— BEGIN Records supplied —
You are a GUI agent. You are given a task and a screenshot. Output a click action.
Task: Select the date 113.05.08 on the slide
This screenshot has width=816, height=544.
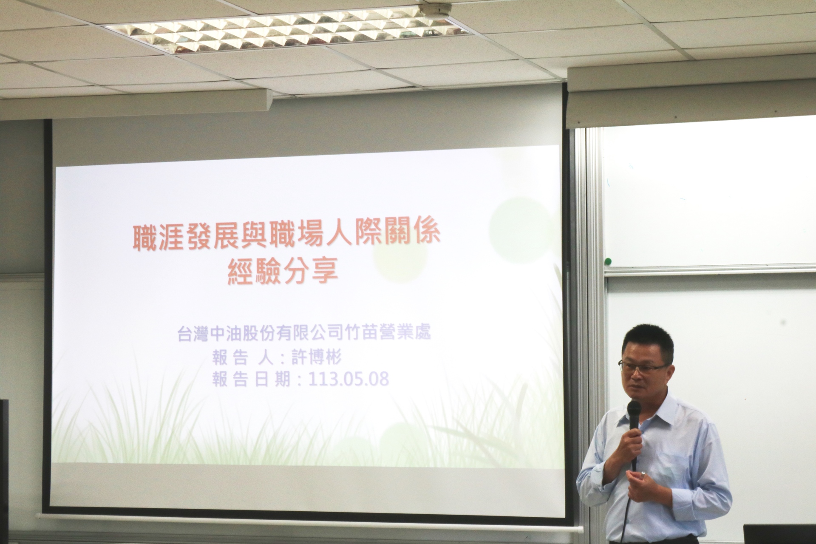[x=348, y=379]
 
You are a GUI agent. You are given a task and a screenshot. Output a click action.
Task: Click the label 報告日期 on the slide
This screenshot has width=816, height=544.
[x=251, y=380]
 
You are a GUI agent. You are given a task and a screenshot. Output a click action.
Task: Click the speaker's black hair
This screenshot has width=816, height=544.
[x=648, y=340]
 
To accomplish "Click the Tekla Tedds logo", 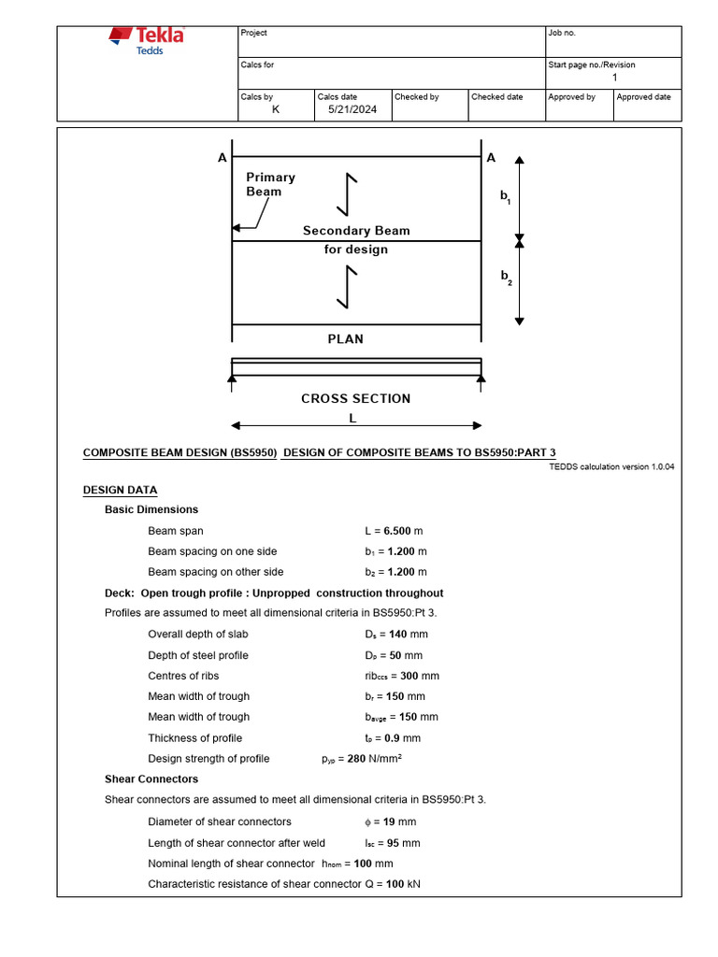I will pyautogui.click(x=147, y=40).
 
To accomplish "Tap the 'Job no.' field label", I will pyautogui.click(x=563, y=34).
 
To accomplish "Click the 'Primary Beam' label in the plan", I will pyautogui.click(x=270, y=184).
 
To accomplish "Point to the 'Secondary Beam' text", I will pyautogui.click(x=356, y=231).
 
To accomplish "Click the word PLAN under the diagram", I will pyautogui.click(x=345, y=339).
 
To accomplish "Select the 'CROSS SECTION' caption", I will pyautogui.click(x=355, y=399).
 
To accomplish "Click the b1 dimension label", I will pyautogui.click(x=506, y=197).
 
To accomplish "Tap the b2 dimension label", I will pyautogui.click(x=506, y=277).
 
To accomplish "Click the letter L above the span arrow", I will pyautogui.click(x=352, y=418).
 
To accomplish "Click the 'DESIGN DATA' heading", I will pyautogui.click(x=121, y=490).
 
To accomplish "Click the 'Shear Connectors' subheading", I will pyautogui.click(x=151, y=778).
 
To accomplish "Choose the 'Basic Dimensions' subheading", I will pyautogui.click(x=151, y=509).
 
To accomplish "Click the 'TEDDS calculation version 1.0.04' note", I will pyautogui.click(x=611, y=467).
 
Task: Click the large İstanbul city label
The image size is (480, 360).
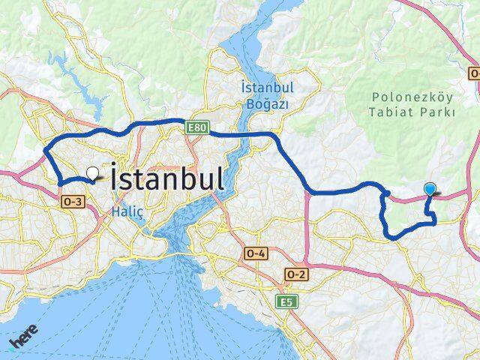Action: click(166, 179)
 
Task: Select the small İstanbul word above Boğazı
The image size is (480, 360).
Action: click(267, 88)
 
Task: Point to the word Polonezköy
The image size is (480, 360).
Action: click(412, 98)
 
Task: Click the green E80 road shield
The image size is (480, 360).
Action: click(197, 128)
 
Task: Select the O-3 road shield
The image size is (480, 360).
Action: click(73, 201)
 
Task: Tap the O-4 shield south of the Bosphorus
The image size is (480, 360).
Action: click(255, 254)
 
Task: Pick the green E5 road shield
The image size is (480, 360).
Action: click(286, 301)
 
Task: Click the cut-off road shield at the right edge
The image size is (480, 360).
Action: click(475, 73)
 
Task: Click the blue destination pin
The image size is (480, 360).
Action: click(430, 190)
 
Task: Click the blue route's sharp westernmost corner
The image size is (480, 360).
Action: click(44, 147)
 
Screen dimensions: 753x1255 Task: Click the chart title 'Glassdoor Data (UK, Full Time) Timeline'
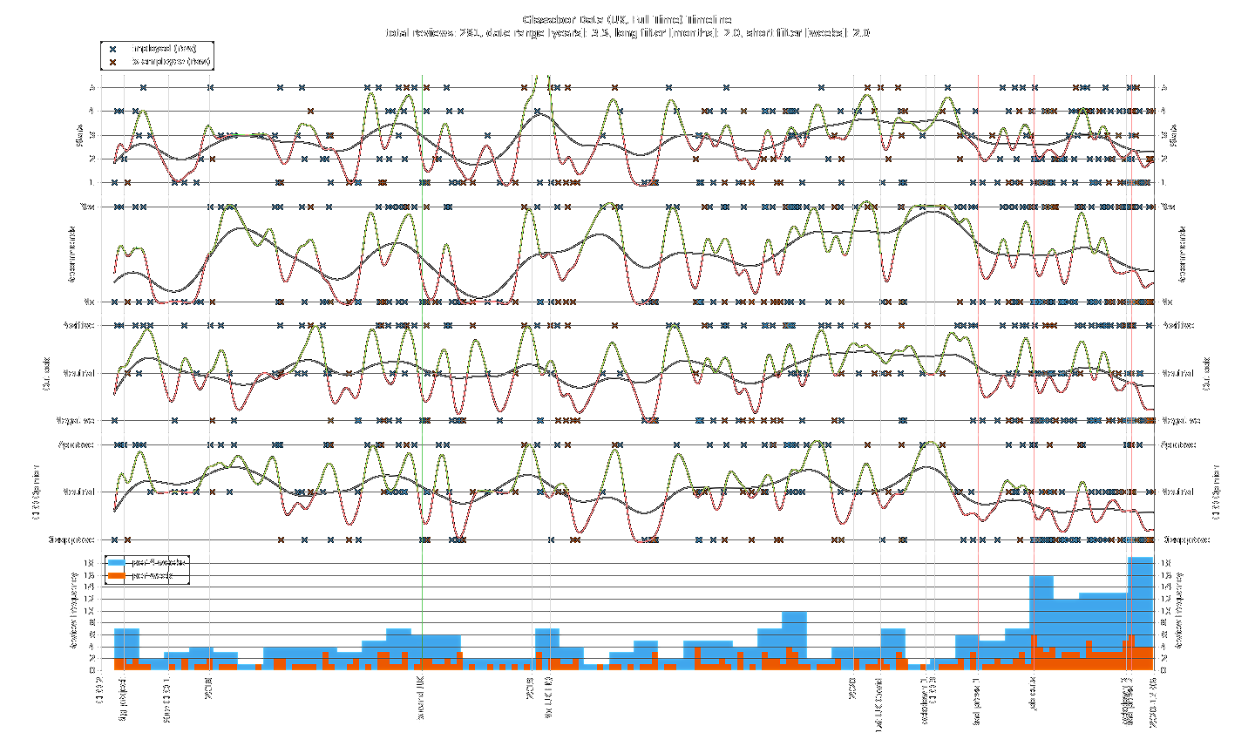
— END Records supplied —
— To do —
Copy the items above verbatim, beginning with the line that contains "Task: Tap the" and ending with the line that contains "Action: click(430, 190)".

— Exercise output —
Task: Tap the O-4 shield south of the Bosphorus
The image size is (480, 360).
Action: click(255, 254)
 
Task: Pick the green E5 road shield
The image size is (480, 360).
Action: click(286, 301)
 
Task: Click the cut-off road shield at the right edge
The image size is (480, 360).
Action: click(475, 73)
 
Task: Click the blue destination pin
The image size is (480, 360).
Action: click(430, 190)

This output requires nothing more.